Wie schnell die Zeit vergeht. Wie weit unser Alltag in Deutschland entfernt ist. Mittlerweile ist das Reisen Alltag geworden. Wir sind ein eingespieltes Team. Durch fantastische Höhen und ungeahnte Tiefen gewandelt. Wir kennen unsere Bedürfnisse und Macken so genau wie noch nie zuvor. Zwischen uns Erwachsenen läuft viel nonverbal.

Freiheit. Da wir weiterhin ohne festen Plan und Hotelbuchungen reisen, bleiben wir, wo es uns gefällt. Wir verbringen den Tag ohne Zeitdruck.
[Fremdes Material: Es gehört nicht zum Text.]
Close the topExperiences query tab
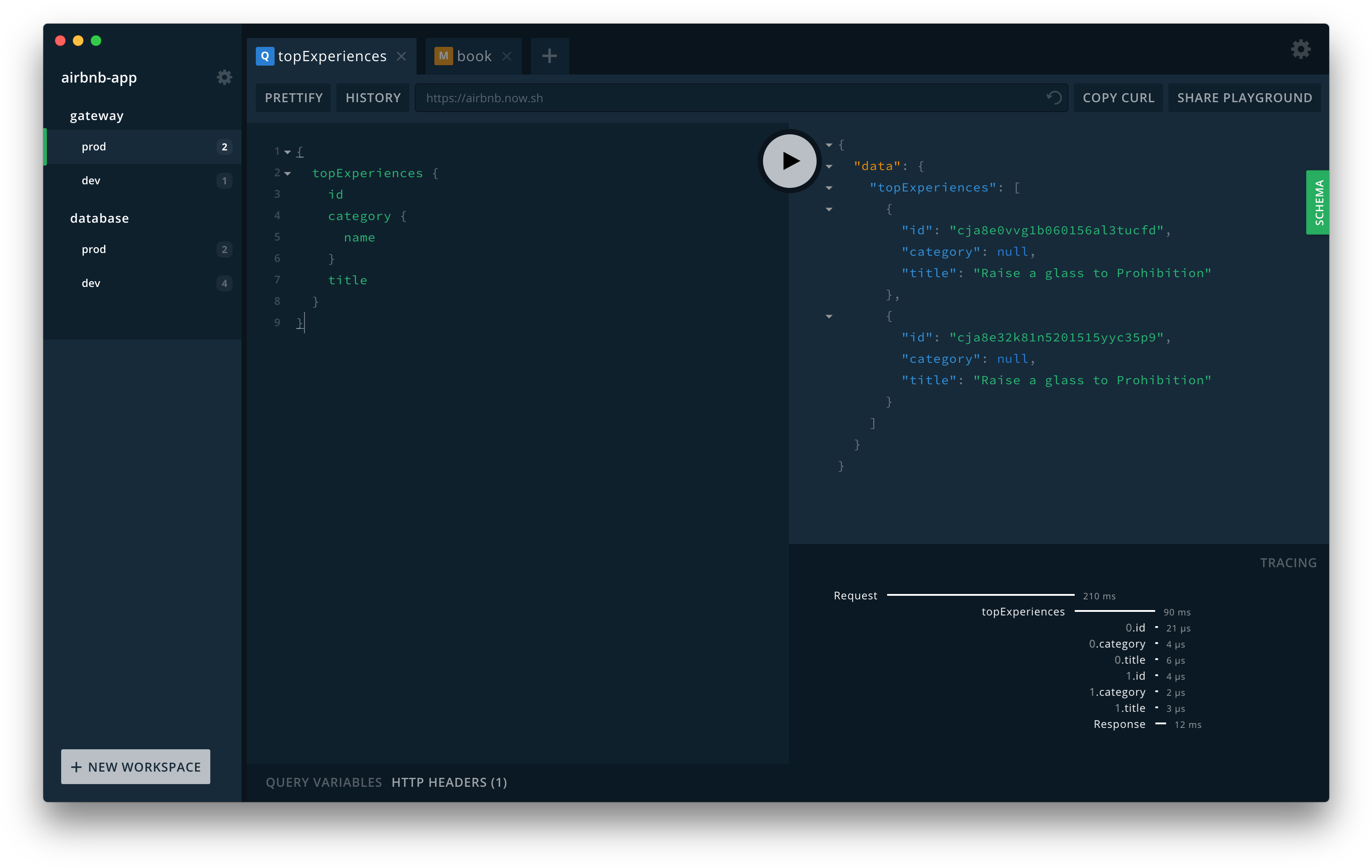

Die besten Erlebnisse entstehen genau dadurch.

So viele wundervolle Eindrücke. So viele nette Menschen. Auch die bis heute knapp dreitausend Fotos können nicht alles festhalten. Vieles ist nur im Herzen festgehalten. Manches bereits verschüttet, anderes fest verankert. Das haben wir gelernt: Kamera wegpacken und in den Moment eintauchen. Nicht durch die Kameralinse, sondern mit Leib und Seele.

Lara plant schon im Detail, was sie nach der Rückkehr alles unternehmen will: Freundinnen einladen, bei den Omas übernachten, eine Party veranstalten. Vorher Einladungen basteln.

Noah hat seit ein paar Tage sechs Zähne. Wie viel er aktiv mitbekommt, wird sich zeigen.

Wir Erwachsene könnten weiter reisen. Angst haben wir. Angst, dass sich das enge Familienband lockert. Angst, dass der Alltag in Deutschland uns zu schnell wieder einholt.

Bis jetzt fühlt sich die Reise genau richtig an. Genug der schweren Worte: Seit gestern Nachmittag entdecken wir San Francisco. Eine coole Stadt.